What to do: This exercise calls for duplicating every entry below exactly, without the images.

"""

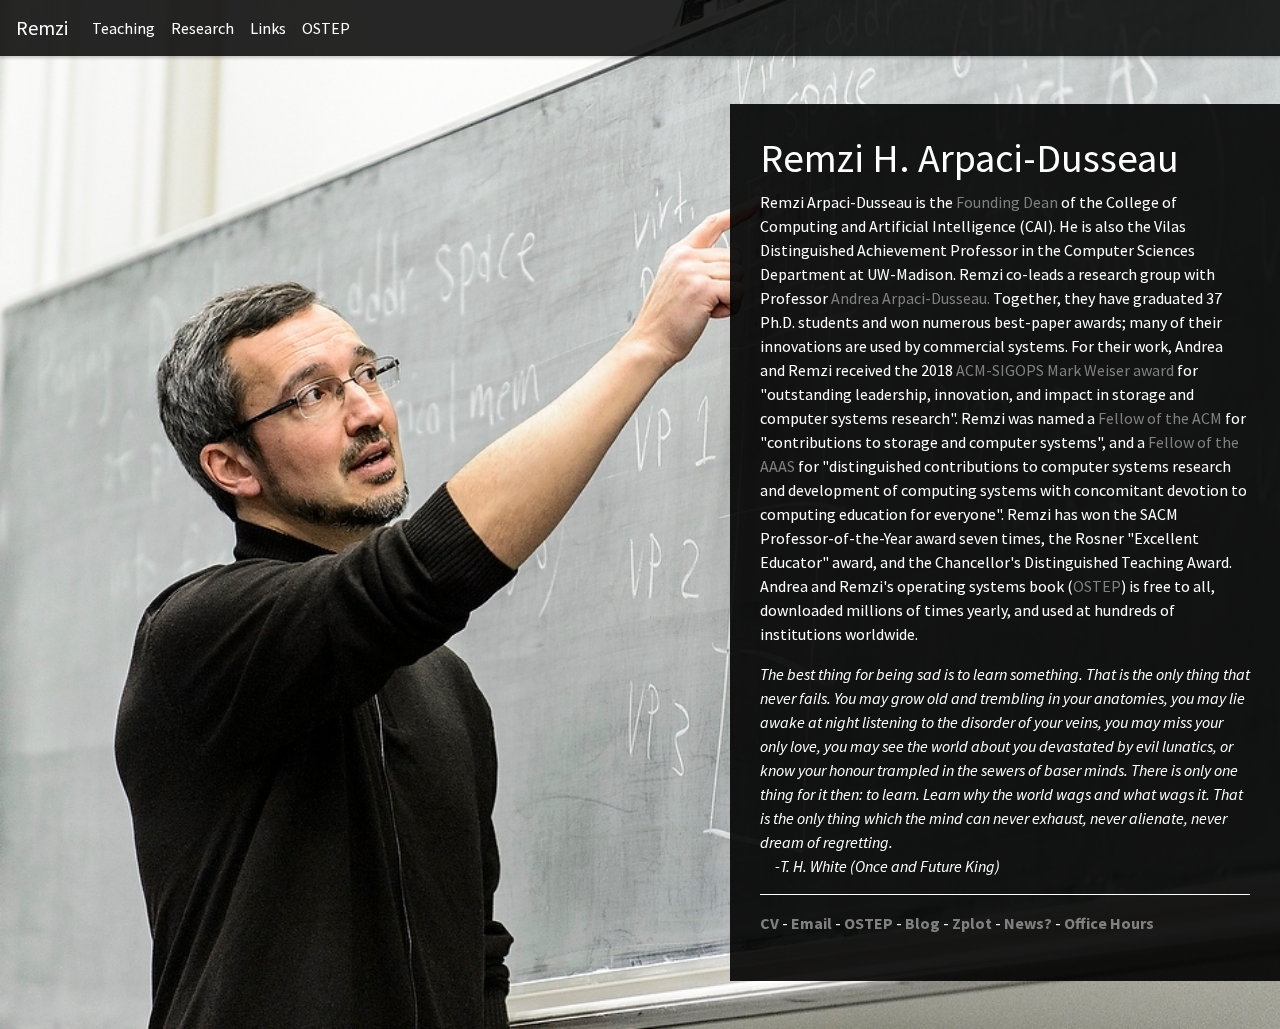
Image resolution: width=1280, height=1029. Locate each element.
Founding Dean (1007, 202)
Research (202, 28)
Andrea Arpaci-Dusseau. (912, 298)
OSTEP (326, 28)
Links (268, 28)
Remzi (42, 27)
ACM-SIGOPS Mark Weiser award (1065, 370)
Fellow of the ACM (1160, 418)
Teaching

"""

Finished exercise:
Image resolution: width=1280, height=1029. Locate each element.
Founding Dean (1007, 202)
Research (202, 28)
Andrea Arpaci-Dusseau. (912, 298)
OSTEP (326, 28)
Links (268, 28)
Remzi (42, 27)
ACM-SIGOPS Mark Weiser award (1065, 370)
Fellow of the ACM (1160, 418)
Teaching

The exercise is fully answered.